Commission office, 360-902-2267
OLYMPIA – The Washington Fish and Wildlife Commission will decide on a land transaction and hear updates on a wide range of topics at an in-person meeting June 23-25 in Olympia, including discussions on Free Fishing Weekend, spring bear policy, wolf-livestock conflicts, cougar hunting and game management plan, among other items.
The Commission’s work kicks off beginning at 8 a.m. Thursday, June 23 with meetings of its Wildlife, Fish, Habitat, and Big Tent committees, where topics include, e-bike use on Washington Department of Fish and Wildlife (WDFW) lands, Willapa Bay Salmon Management Policy, and discussion on several fish and wildlife conservation topics.
The full Commission then meets starting at 8 a.m. Friday, June 24, when commissioners will make a decision on a land transaction to acquire 350 acres in Thurston County that would protect occupied habitat for the Mazama pocket gopher and multiple other species, while also improving hunting, hiking and wildlife viewing opportunities. The land would be managed as part of the Scatter Creek Wildlife Area, and is the second phase of a larger property acquisition that will contribute significantly to conservation of the imperiled south Puget Sound prairie landscape.

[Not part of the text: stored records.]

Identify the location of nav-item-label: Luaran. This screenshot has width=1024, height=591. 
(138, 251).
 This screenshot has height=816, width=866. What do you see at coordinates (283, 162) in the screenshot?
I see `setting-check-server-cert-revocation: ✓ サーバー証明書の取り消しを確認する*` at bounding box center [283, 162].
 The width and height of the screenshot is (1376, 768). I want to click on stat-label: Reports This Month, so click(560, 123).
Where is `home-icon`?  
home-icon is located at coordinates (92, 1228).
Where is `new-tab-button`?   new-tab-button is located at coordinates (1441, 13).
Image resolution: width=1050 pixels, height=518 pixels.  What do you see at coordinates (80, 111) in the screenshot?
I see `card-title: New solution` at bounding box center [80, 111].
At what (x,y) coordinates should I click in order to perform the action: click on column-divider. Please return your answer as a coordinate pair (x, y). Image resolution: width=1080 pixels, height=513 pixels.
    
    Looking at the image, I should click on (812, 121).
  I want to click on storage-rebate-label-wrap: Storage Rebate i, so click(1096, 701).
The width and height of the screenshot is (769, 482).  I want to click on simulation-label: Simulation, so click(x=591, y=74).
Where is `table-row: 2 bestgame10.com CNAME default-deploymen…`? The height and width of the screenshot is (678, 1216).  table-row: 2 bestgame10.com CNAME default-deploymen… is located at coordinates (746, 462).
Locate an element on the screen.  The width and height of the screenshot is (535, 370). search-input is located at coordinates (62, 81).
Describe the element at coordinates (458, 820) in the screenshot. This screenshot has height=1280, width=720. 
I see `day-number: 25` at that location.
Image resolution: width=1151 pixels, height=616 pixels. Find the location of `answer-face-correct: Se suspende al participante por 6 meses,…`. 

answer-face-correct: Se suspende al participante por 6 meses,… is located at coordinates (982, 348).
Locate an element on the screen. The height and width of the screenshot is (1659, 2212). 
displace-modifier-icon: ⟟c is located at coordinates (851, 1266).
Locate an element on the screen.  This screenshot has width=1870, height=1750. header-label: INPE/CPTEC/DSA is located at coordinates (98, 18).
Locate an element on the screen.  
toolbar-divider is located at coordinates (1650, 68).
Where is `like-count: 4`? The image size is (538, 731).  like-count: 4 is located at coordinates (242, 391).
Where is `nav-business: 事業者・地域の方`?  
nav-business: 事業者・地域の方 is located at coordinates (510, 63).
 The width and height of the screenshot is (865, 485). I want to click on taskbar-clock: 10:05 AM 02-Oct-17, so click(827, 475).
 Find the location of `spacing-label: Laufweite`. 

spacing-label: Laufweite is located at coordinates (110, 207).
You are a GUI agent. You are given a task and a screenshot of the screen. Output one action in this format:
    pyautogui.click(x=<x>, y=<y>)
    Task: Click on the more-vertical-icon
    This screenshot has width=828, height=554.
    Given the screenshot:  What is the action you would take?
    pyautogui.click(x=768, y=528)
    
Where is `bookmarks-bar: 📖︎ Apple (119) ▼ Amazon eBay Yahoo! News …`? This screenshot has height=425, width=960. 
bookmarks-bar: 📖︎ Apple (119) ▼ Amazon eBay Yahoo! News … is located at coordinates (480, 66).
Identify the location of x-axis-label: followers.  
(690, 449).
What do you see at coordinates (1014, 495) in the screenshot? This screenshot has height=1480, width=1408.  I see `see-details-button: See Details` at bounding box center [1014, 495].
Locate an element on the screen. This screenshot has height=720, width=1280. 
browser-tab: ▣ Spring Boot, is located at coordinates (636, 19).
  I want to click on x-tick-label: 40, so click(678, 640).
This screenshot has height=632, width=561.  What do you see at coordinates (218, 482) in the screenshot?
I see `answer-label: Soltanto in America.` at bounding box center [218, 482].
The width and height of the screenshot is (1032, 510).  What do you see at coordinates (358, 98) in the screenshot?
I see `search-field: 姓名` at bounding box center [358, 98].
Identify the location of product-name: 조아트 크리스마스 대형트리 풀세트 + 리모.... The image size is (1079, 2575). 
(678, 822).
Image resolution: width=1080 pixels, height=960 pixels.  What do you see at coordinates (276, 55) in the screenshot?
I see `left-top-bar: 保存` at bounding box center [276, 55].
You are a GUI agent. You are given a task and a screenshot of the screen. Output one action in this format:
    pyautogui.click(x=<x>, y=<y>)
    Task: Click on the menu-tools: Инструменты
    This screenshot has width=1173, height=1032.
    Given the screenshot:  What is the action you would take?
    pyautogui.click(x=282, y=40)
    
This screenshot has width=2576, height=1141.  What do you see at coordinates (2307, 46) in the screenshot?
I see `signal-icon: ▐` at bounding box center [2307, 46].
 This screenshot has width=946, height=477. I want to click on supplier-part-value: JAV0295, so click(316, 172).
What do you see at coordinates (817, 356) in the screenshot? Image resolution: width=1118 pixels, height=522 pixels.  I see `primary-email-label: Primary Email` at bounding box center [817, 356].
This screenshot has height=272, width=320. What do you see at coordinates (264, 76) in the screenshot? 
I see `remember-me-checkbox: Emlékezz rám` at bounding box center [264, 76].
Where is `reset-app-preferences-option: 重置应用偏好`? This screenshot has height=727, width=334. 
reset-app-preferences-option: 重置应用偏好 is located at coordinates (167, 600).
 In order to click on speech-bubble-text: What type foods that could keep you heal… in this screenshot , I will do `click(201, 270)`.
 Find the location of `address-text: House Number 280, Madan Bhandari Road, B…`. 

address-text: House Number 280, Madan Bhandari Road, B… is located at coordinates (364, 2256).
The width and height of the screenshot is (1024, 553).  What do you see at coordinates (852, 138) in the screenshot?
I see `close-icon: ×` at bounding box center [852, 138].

Commissioners will then hear updates on several fish- and fishery-related topics, including potential changes to limit the annual Free Fishing Weekend to species that don’t require a catch record card, reducing impacts to sensitive populations and challenges with monitoring and enforcement. Staff will then brief commissioners on proposed changes to commercial crewmember licenses and regulations for dealers when submitting an electronic fish receiving ticket.
Later Friday, the Commission will hear from staff and discuss rule making information and processes regarding wolf-livestock deterrence rules. They will also discuss policy direction related to spring black bear hunting.
On Saturday, staff will brief the commissioners and take public comment on proposed changes to the cougar hunting rule to increase the bag limit in areas where monitoring has shown a high level of cougar predation on elk calves in the Blue Mountain Elk herd, and an update on possible direction related to updating the Department’s game management plan.
This meeting will be held in-person at the Natural Resources Building in Olympia, with an option to also attend virtually; see the meeting page for how to tune in online. This is the first Commission meeting being held in this hybrid format, and the public should be aware that technical challenges may occur as this new technology is tested.
The full Commission is then tentatively scheduled to meet June 30 from 12 to 2 p.m. to discuss WDFW’s proposed budget requests for the 2023-25 biennium. Commissioners were first briefed on those priorities in early June, and are expected to make a decision on budget proposals in August. More information on that potential meeting, as well as recordings and information about past meetings, can be found on the Commission’s webpage.
All members of the public are invited to share their perspective and participate in WDFW public feedback opportunities regardless of race, color, sex, age, national origin, language proficiency, religion, sexual orientation, gender identity and/or expression, veteran status, or basis of disability. Members of the public interested in providing verbal public comment can pre-register on WDFW’s website.
The Washington Fish and Wildlife Commission is a panel appointed by the governor that sets policy for the WDFW. WDFW works to preserve, protect and perpetuate fish, wildlife and ecosystems while providing sustainable fish and wildlife recreational and commercial opportunities.